WHM is the administrative layer of cPanel — it controls SSL certificates, DNS zones, server configurations, all hosted cPanel accounts, and email infrastructure. There is no higher privilege level to escalate to. One successful exploit does not compromise one website; it hands an attacker full control over every site, database, mailbox, and stored credential on that physical server.
For shared hosting providers — where a single server may host hundreds or thousands of independent tenants — that multiplier effect is catastrophic.
Two Months as a Zero-Day
What makes CVE-2026-41940 especially alarming is what it was before it became a CVE. According to reporting by BleepingComputer, exploitation activity dates back to at least late February 2026 — meaning attackers were quietly plundering cPanel servers for approximately eight to ten weeks before any public advisory existed, before any patch shipped, and before any administrator could reasonably have known to look.
Hosting provider KnownHost confirmed active in-the-wild exploitation on its community forums even as WebPros was pushing its emergency out-of-band patch on April 28. According to Rapid7, roughly 1.5 million cPanel instances were accessible from the internet at the time of disclosure.

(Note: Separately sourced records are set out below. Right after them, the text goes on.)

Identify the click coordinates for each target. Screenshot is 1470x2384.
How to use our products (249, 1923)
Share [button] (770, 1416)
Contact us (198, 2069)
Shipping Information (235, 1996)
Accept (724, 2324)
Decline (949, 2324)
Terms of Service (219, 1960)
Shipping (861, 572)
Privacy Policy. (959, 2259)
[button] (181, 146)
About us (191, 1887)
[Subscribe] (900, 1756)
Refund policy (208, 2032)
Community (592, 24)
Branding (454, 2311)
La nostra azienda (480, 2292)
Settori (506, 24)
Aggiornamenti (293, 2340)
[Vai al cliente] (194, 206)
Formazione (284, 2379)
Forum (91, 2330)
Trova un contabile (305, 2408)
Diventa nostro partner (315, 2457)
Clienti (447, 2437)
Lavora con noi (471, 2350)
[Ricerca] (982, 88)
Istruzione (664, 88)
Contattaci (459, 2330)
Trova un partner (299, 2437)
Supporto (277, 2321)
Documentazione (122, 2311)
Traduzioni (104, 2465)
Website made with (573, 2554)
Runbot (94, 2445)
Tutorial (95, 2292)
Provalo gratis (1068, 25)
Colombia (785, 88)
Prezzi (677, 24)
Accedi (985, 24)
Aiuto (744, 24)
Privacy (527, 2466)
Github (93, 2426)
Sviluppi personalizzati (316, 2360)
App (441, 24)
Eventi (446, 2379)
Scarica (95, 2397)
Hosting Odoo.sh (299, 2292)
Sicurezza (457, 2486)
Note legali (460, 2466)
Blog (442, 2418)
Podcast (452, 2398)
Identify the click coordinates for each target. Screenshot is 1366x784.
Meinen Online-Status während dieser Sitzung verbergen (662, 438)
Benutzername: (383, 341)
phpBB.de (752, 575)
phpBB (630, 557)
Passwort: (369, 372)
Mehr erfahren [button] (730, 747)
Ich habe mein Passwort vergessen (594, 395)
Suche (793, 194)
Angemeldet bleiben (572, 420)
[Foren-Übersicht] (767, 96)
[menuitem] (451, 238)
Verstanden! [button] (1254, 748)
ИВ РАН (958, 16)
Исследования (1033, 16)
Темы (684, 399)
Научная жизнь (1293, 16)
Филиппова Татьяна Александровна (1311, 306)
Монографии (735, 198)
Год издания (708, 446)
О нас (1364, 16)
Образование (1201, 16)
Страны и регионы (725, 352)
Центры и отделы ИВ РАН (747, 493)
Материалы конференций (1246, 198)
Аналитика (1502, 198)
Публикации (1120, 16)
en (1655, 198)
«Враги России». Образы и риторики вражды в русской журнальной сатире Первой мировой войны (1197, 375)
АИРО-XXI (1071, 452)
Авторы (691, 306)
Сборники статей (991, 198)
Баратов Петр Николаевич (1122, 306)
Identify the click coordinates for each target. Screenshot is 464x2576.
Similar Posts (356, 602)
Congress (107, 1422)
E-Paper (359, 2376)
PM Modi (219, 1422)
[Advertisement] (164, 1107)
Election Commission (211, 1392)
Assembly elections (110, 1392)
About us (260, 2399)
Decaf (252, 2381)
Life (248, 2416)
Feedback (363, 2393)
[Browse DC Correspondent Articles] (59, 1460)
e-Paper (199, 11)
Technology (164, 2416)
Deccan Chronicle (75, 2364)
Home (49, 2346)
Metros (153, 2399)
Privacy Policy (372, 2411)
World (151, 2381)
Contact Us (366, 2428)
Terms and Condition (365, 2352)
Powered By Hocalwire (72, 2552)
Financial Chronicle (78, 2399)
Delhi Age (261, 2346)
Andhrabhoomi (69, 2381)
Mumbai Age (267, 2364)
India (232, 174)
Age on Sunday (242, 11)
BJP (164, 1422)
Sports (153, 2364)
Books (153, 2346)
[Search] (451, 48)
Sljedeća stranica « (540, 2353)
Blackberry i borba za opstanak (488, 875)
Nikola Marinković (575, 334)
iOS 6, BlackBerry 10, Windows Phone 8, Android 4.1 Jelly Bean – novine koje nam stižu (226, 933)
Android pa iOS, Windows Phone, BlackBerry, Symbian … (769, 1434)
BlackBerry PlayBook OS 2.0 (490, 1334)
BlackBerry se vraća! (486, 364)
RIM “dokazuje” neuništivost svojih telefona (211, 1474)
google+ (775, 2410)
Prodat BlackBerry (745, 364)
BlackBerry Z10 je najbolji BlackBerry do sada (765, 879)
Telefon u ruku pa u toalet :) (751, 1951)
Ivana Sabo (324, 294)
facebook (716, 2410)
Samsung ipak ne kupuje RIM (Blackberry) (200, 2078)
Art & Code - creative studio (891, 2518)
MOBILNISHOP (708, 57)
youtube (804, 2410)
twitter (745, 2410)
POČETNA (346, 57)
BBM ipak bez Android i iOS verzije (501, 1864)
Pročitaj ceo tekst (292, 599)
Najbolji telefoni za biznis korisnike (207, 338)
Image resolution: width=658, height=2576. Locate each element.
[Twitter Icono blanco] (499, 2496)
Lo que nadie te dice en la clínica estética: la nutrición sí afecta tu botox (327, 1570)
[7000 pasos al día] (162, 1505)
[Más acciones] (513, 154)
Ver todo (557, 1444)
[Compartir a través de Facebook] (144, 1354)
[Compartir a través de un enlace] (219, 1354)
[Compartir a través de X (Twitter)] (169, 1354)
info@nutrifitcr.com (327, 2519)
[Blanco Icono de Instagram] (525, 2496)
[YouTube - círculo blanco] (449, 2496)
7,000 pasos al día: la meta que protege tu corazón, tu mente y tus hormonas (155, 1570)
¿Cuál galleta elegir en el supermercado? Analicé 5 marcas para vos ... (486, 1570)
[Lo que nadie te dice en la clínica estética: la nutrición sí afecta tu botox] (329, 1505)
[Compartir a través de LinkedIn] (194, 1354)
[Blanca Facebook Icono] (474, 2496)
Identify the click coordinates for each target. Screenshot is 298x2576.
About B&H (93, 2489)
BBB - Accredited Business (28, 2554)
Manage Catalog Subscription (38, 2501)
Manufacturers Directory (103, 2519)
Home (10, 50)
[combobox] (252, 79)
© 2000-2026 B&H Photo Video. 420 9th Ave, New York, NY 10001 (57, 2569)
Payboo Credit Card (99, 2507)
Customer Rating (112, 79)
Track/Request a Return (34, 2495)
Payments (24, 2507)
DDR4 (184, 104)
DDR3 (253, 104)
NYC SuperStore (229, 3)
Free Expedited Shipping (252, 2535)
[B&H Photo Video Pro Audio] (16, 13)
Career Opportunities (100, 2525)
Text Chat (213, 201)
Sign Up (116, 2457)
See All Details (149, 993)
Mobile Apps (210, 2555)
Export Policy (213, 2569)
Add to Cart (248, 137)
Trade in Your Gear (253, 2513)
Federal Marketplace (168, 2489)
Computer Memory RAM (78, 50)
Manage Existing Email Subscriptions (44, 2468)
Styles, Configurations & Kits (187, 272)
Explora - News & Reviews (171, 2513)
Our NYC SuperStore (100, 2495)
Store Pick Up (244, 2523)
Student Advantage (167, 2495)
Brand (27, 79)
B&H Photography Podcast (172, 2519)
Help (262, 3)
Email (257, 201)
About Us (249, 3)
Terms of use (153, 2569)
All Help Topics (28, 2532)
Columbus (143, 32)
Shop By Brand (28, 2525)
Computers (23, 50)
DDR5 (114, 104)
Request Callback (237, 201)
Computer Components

The patch is available. The question every administrator must answer honestly is: how long was my server exposed before it arrived?
The "Sorry" Ransomware Campaign
Threat actors did not wait for defenders to catch up. Within hours of the public disclosure and proof-of-concept publication, mass exploitation pivoted from quiet reconnaissance to active ransomware deployment.
The malware being distributed is a Go-based Linux encryptor named "Sorry" ransomware, which appends the .sorry extension to every file it encrypts. The encryption itself uses the ChaCha20 stream cipher, with the symmetric key protected by an embedded RSA-2048 public key. Ransomware expert Rivitna confirmed on the BleepingComputer forums that decryption is mathematically impossible without the corresponding private RSA-2048 key held by the attackers — there is no known recovery path outside of paying ransom or restoring from clean backups.
In each directory, the ransomware drops a ransom note named README.md instructing victims to contact the threat actor via the Tox encrypted messaging protocol.
Censys researchers monitoring internet-wide open directory indexes documented the scale in near-real time. On the morning of May 1, roughly 7,000 servers were suddenly exposing open directories where every file had been renamed with the .sorry suffix — directories that had not existed the previous day. By the time of Censys's publication, 8,859 hosts across the internet were exposing .sorry-encrypted open directories, with 7,135 of them confirmed to be running cPanel or WHM.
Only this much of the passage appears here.